(Stored items)
--*--
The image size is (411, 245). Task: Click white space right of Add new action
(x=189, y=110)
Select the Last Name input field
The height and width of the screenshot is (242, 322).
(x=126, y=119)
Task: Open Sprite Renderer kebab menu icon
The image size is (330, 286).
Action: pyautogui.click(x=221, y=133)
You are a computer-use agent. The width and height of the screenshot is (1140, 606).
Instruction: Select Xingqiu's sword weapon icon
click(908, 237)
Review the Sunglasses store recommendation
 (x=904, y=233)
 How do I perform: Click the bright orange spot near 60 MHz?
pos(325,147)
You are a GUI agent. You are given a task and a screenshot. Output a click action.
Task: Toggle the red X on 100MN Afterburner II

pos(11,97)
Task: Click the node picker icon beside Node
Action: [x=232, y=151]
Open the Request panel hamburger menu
--*--
Nothing in the records above may be left out; repeat them exactly.

The image size is (411, 245). Task: Click white space right of Add new action
(x=189, y=110)
Select the Last Name input field
The height and width of the screenshot is (242, 322).
(x=126, y=119)
Task: Open Sprite Renderer kebab menu icon
The image size is (330, 286).
Action: pyautogui.click(x=221, y=133)
You are a computer-use agent. The width and height of the screenshot is (1140, 606).
Instruction: Select Xingqiu's sword weapon icon
click(908, 237)
Review the Sunglasses store recommendation
 (x=904, y=233)
 How do I perform: Click the bright orange spot near 60 MHz?
pos(325,147)
You are a GUI agent. You are given a task and a screenshot. Output a click action.
Task: Toggle the red X on 100MN Afterburner II

pos(11,97)
Task: Click the node picker icon beside Node
Action: [x=232, y=151]
Open the Request panel hamburger menu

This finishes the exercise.